In January 2010, more than 90,000 signatures from 16 European countries (20,000 coming from France) were brought to Mr. Zapatero asking him to give up opposing the enforcement of the European banning of shark finning and support the initiative of the EU toward a more efficient regulation of shark finning.
Since then, Spain initiated a pilot study on fins attached to the body. We are waiting for the results.
For the 4th European Shark week, the campaign orchestrated by Shark Alliance (“Focus on Finning”) has been directed toward the European parliamentarians who are co-decision makers in Fishing, since the signing of the Lisbon treaty. They will be asked to sign a Written Declaration [4] for the enforcement of legislature on finning.

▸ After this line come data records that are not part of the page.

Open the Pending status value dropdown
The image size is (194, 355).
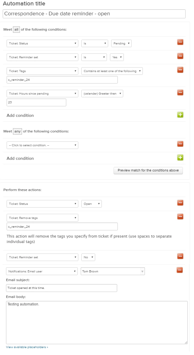pos(121,44)
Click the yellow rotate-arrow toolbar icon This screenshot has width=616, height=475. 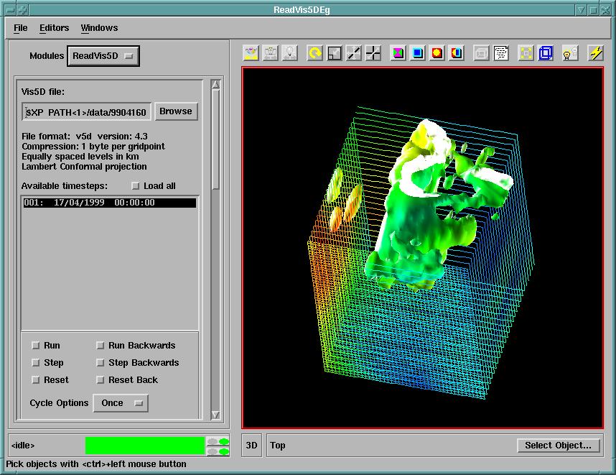click(314, 53)
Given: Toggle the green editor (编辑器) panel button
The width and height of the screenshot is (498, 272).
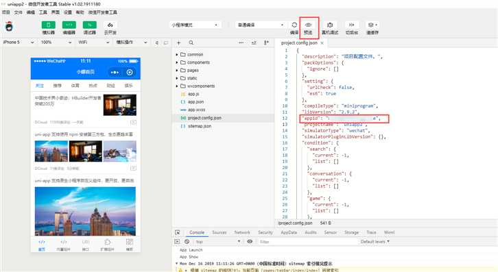Looking at the screenshot, I should 69,25.
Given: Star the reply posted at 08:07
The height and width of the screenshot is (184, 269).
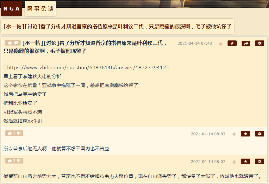Looking at the screenshot, I should coord(245,161).
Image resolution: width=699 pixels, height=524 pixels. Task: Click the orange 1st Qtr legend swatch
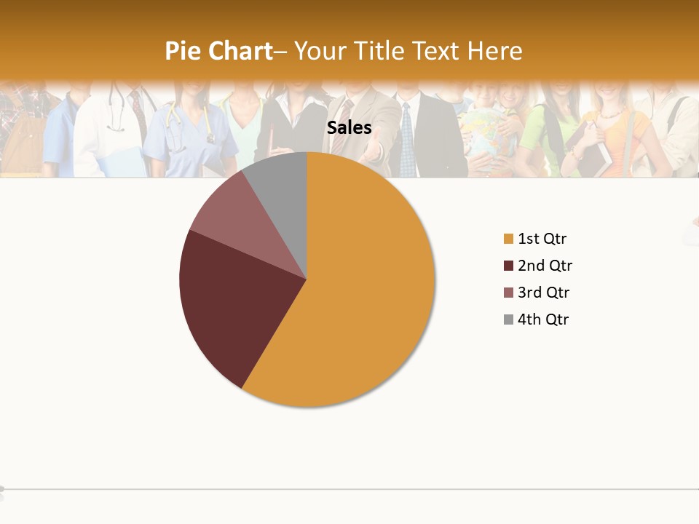pos(508,239)
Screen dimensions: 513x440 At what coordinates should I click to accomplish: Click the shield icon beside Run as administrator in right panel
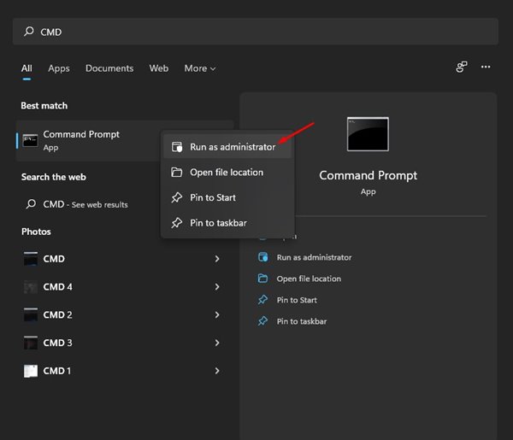[x=263, y=257]
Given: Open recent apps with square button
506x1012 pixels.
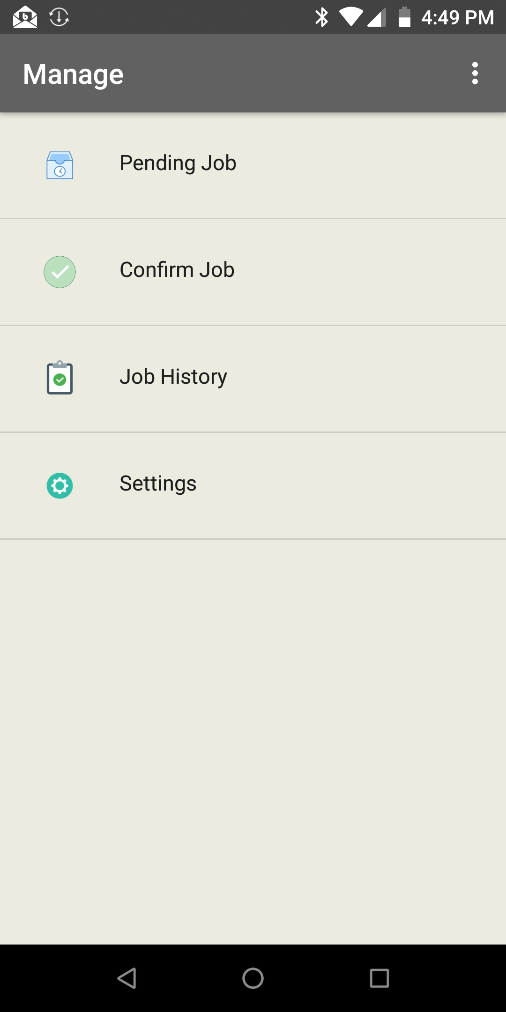Looking at the screenshot, I should click(379, 978).
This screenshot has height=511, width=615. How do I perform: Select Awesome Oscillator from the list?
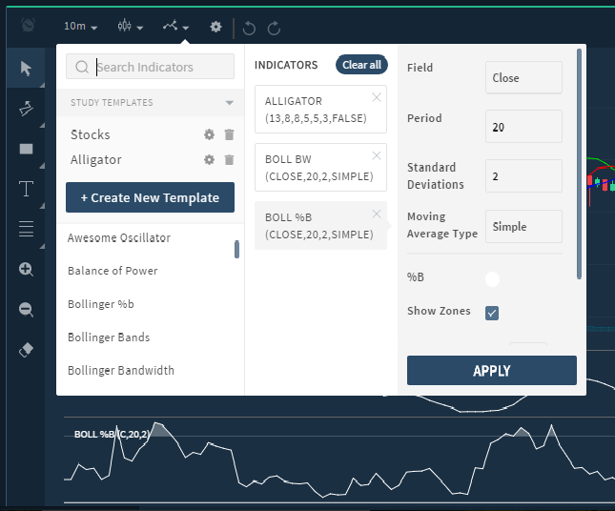119,237
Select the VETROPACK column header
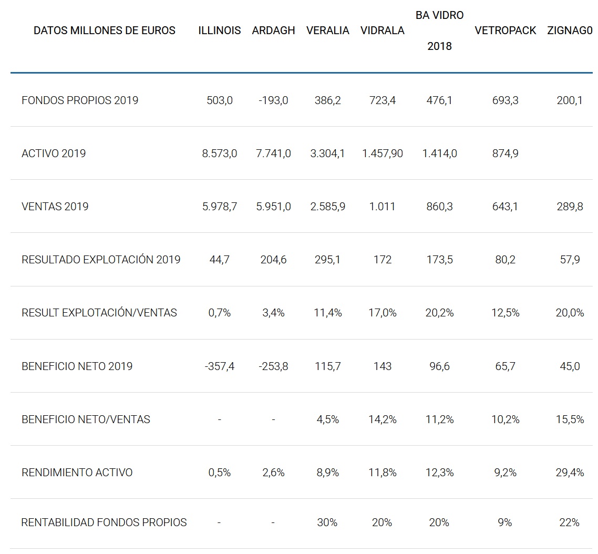The height and width of the screenshot is (554, 598). (x=505, y=30)
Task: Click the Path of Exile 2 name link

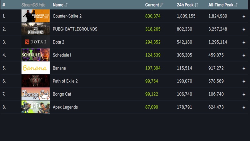Action: pyautogui.click(x=65, y=81)
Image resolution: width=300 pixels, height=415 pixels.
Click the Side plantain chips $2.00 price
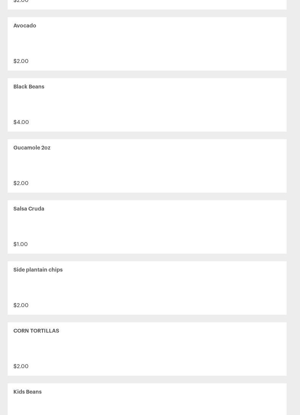(x=21, y=305)
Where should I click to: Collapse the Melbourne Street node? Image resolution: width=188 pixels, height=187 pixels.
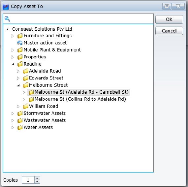click(18, 85)
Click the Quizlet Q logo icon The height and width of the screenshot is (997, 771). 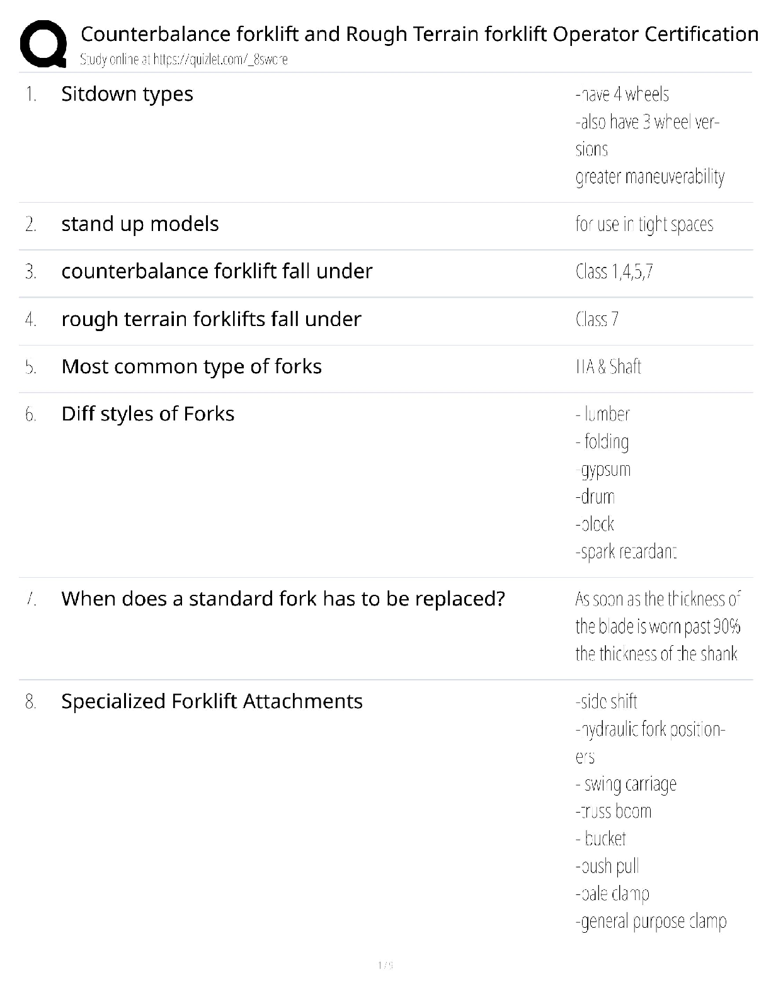(x=43, y=44)
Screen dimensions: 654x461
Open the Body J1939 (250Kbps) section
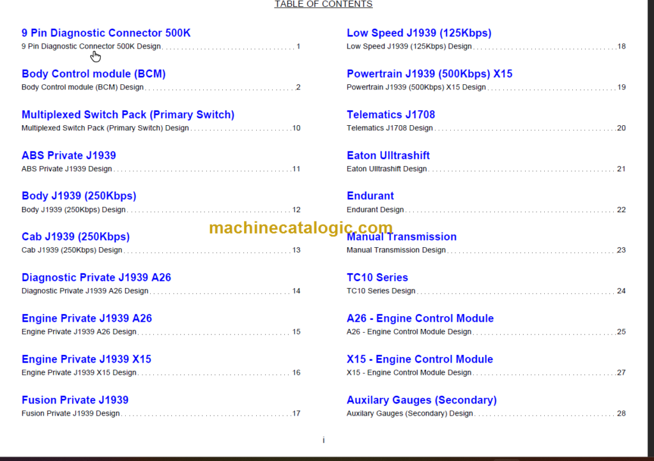79,196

The most simple and most efficient way to put the banning of finning into practise would be to require that the sharks be brought to harbour with their fins still intact, “naturally attached”. At the European Parliament, the deputies involved in this question are looking for the support from colleagues toward a Written Declaration calling for the European Commission to establish a requirement of this nature in its next proposal revising this banning.

Half of the signatures from the parliamentary Assembly would allow this declaration to become the Parliament’s official position. That is why it’s important to solicit your euro-deputies during the next 2 weeks. By participating in this action, you help determine the survival of the shark population, because finning is the principal cause of their disappearance in the world.
You can sign the petition on line at the following website:
http://www.sharkalliance.org/conten...

Make sure you do so before the beginning of December 2010.
And in your everyday life, you can pay attention to products containing shark’s squalene (in cosmetics and food complements) and to caterers and restaurants proposing shark to their menus.

Source: Shark Alliance


[1Lester Russell Brown (born in 1934) is an American agro-economist and environmental analyst. Pioneer in research on sustainable development, he was one of the first – and most prolific - to write about problems linked to ecology

[2Oil cakes The solid residue that is left after certain oily seeds, such as cottonseed and linseed, that have been pressed free of their oil. It is ground and used as cattle feed or fertilizer

[3Primary forests a relatively intact natural forest which has not been disturbed or modified by human activity in several hundred years and is characterized by an abundance of mature trees

[4A written declaration is a text of a maximum of 200 words on a matter falling within the European Union’s sphere of activities. 
Written declarations are printed in all the official languages, distributed and entered in a register. 
MEPs can use written declarations to launch or relaunch a debate on a subject that comes within the EU’s remit. A group of up to five MEPs can submit a written declaration by presenting a text to be signed by their colleagues. 
If the declaration is signed by a majority of the MEPs, it is forwarded to the President, who announces it in plenary. 
At the end of the part-session, the declaration is forwarded to the institutions named in the text, together with the names of the signatories. 
It is included in the minutes of the sitting at which it is announced.